Computing Ligand Binding Free Energy in a Large Flexible Pocket of a Large Protein

Protein-ligand standard binding free energy (SBFE) calculations based on molecular dynamics simulations have recently emerged as an efficient tool for computer-aided drug design. However, the majority of studies have focused on well-defined ligand binding pockets in small proteins, while computing SBFE of a small molecule ligand to a large, flexible binding site remains problematic. Numerous proteins with large flexible binding pockets play an important role in biological processes and are of pharmaceutical importance. Therefore, the calculation of the ligand SBFE with such proteins is an important challenge.

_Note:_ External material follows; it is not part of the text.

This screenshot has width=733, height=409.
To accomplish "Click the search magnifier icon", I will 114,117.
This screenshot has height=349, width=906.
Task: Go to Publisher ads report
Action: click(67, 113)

In this work, we developed a hierarchical approach to compute SBFE of a flexible multi-conformational system as an ensemble average of individual local SBFEs to specific conformational states of the protein-ligand complex. This approach allows us to simulate a truncated portion of a large protein, which brings an intractable system within the reach of modern computational tools. Our approach also accounts for the differences in conformational preferences between a ligand-bound and an apo states of the protein. The approach is validated using the T4 lysozyme mutant in complex with a small molecule inhibitor. Binding energies of a non-competitive antagonist (GYKI) with the GluA2 glutamate receptor of AMPA type (AMPAR) are computed for several poses of GYKI in the binding pocket to help facilitate structure validation at relatively low resolution.